- _RECORDED INFORMATION_

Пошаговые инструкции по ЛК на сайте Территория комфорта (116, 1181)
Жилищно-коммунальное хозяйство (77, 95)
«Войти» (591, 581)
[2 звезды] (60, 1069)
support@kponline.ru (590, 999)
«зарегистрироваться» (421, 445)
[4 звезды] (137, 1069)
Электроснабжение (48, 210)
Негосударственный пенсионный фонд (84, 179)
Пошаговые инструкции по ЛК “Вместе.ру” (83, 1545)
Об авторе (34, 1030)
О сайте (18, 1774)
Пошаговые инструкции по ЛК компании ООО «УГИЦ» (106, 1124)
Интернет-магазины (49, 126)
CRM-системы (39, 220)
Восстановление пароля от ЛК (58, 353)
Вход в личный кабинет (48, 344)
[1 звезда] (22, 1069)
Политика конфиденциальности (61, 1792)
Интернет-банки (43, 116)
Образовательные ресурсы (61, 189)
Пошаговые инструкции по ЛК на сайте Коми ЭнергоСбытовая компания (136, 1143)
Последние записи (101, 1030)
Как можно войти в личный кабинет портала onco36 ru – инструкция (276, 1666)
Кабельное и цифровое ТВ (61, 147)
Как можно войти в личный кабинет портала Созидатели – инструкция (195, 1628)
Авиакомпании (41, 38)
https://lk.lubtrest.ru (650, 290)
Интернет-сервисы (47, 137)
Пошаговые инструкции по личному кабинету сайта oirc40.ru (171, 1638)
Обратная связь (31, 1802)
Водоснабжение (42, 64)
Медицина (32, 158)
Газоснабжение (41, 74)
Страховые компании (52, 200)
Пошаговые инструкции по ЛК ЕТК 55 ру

- _TASK GOAL_
Could you write out all the entries exactly as given?

- _PROBLEM SOLUTION_
Пошаговые инструкции по ЛК на сайте Территория комфорта (116, 1181)
Жилищно-коммунальное хозяйство (77, 95)
«Войти» (591, 581)
[2 звезды] (60, 1069)
support@kponline.ru (590, 999)
«зарегистрироваться» (421, 445)
[4 звезды] (137, 1069)
Электроснабжение (48, 210)
Негосударственный пенсионный фонд (84, 179)
Пошаговые инструкции по ЛК “Вместе.ру” (83, 1545)
Об авторе (34, 1030)
О сайте (18, 1774)
Пошаговые инструкции по ЛК компании ООО «УГИЦ» (106, 1124)
Интернет-магазины (49, 126)
CRM-системы (39, 220)
Восстановление пароля от ЛК (58, 353)
Вход в личный кабинет (48, 344)
[1 звезда] (22, 1069)
Политика конфиденциальности (61, 1792)
Интернет-банки (43, 116)
Образовательные ресурсы (61, 189)
Пошаговые инструкции по ЛК на сайте Коми ЭнергоСбытовая компания (136, 1143)
Последние записи (101, 1030)
Как можно войти в личный кабинет портала onco36 ru – инструкция (276, 1666)
Кабельное и цифровое ТВ (61, 147)
Как можно войти в личный кабинет портала Созидатели – инструкция (195, 1628)
Авиакомпании (41, 38)
https://lk.lubtrest.ru (650, 290)
Интернет-сервисы (47, 137)
Пошаговые инструкции по личному кабинету сайта oirc40.ru (171, 1638)
Обратная связь (31, 1802)
Водоснабжение (42, 64)
Медицина (32, 158)
Газоснабжение (41, 74)
Страховые компании (52, 200)
Пошаговые инструкции по ЛК ЕТК 55 ру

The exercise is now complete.